En suma, una situación, la segunda, en la que no está claro si la herencia es o no deficitaria, pues ese dictamen depende de datos incompletos y de un devenir que nadie puede controlar. Un panorama que no es por tanto lo bastante cierto y claro como para que el heredero sepa seguro si lo más sensato es repudiar la herencia o por el contrario aceptarla. Algo muy común, pero que parece que al legislador le resulta difícil de imaginar, pues obliga al heredero a decidirse con toda urgencia y le castiga raudo por cualquier error que cometa al respecto.
En base a tal distinción, mi propuesta es que la aceptación de cualquier herencia, de todas las herencias -en ambas situaciones dichas- se haga a beneficio de inventario, y que así lo incluyamos los notarios, por rutina o cláusula generalizada, en los modelos que usamos de escrituras de manifestación o de partición de herencia.
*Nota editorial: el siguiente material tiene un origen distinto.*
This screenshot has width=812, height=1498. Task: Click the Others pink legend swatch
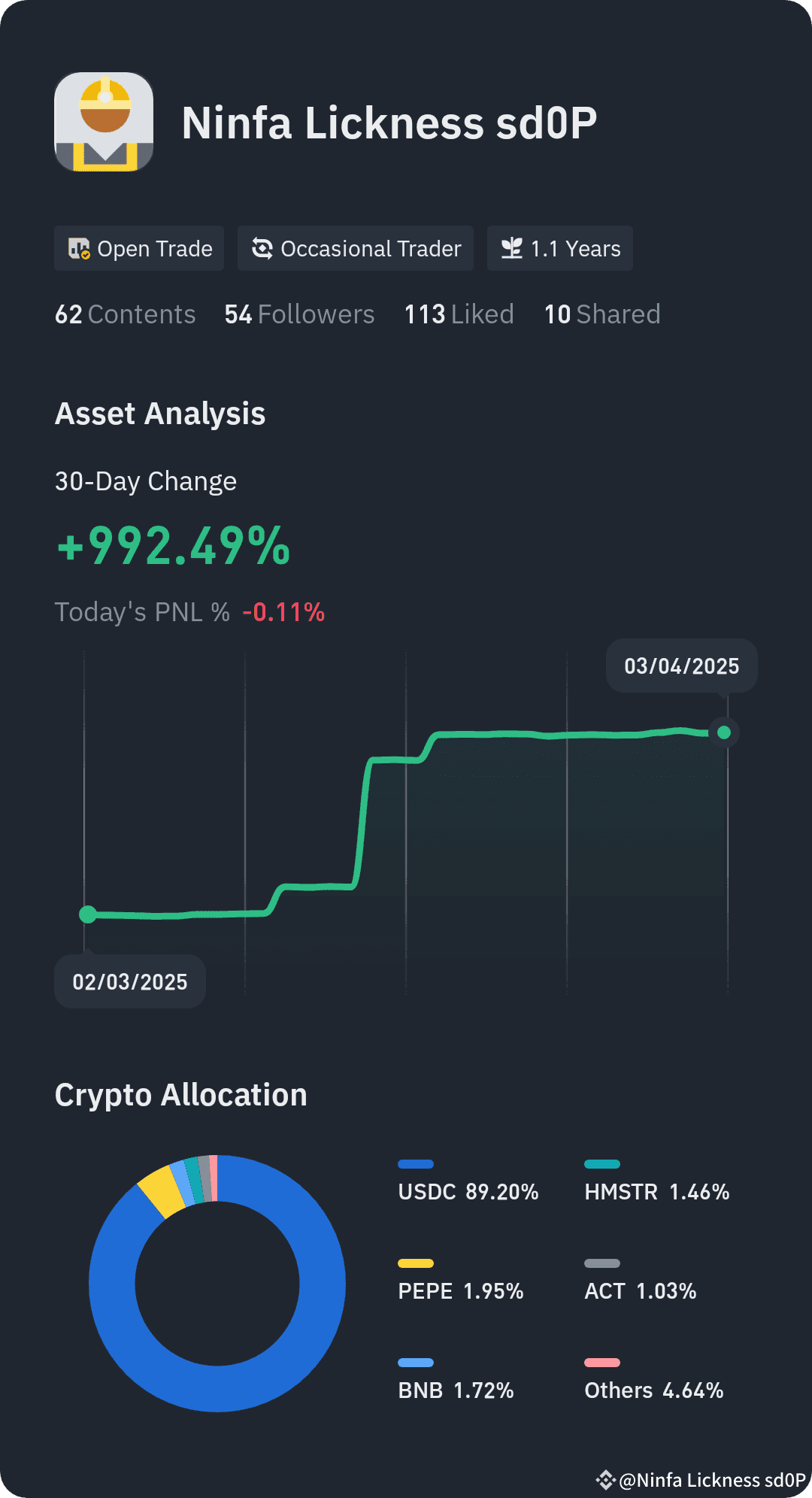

Pero que, sólo en el segundo caso, cuando haya dudas o certezas sobre deudas peligrosas, recomendemos el expediente notarial de jurisdicción voluntaria de aceptación a beneficio de inventario y la formación notarial del mismo (expediente precedido, además, de manera rutinaria y por aconsejable precaución, por la reserva del derecho a deliberar; precisamente porque su uso se basa en la incertidumbre).
Y es que, cuando existan deudas, pero éstas no sean bien conocidas, debe desaconsejarse por el notario que siga operando en la práctica, frecuentemente en perjuicio del sujeto desinformado, la costumbre -alternativa al expediente- de que el heredero forme el inventario -porque lo cierto es que en todo caso lo hace- y delibere -porque toda persona sensata sopesa sus decisiones-, pero lo haga de un modo absolutamente privado e informal, sin dejar constancia de ello y corriendo el riesgo de que su investigación se dilate más de lo esperado y se le pase el plazo legal para reaccionar, y de que, mientras así lo hace, realice -inadvertidamente- actos que sobrepasen el concepto legal de la mera gestión, con la consecuencia de que, sin él saberlo y cuando quizá hubiera preferido otra cosa, ya se le ha cerrado el paso a una renuncia o a otra forma de aceptar que no sea la pura y simple.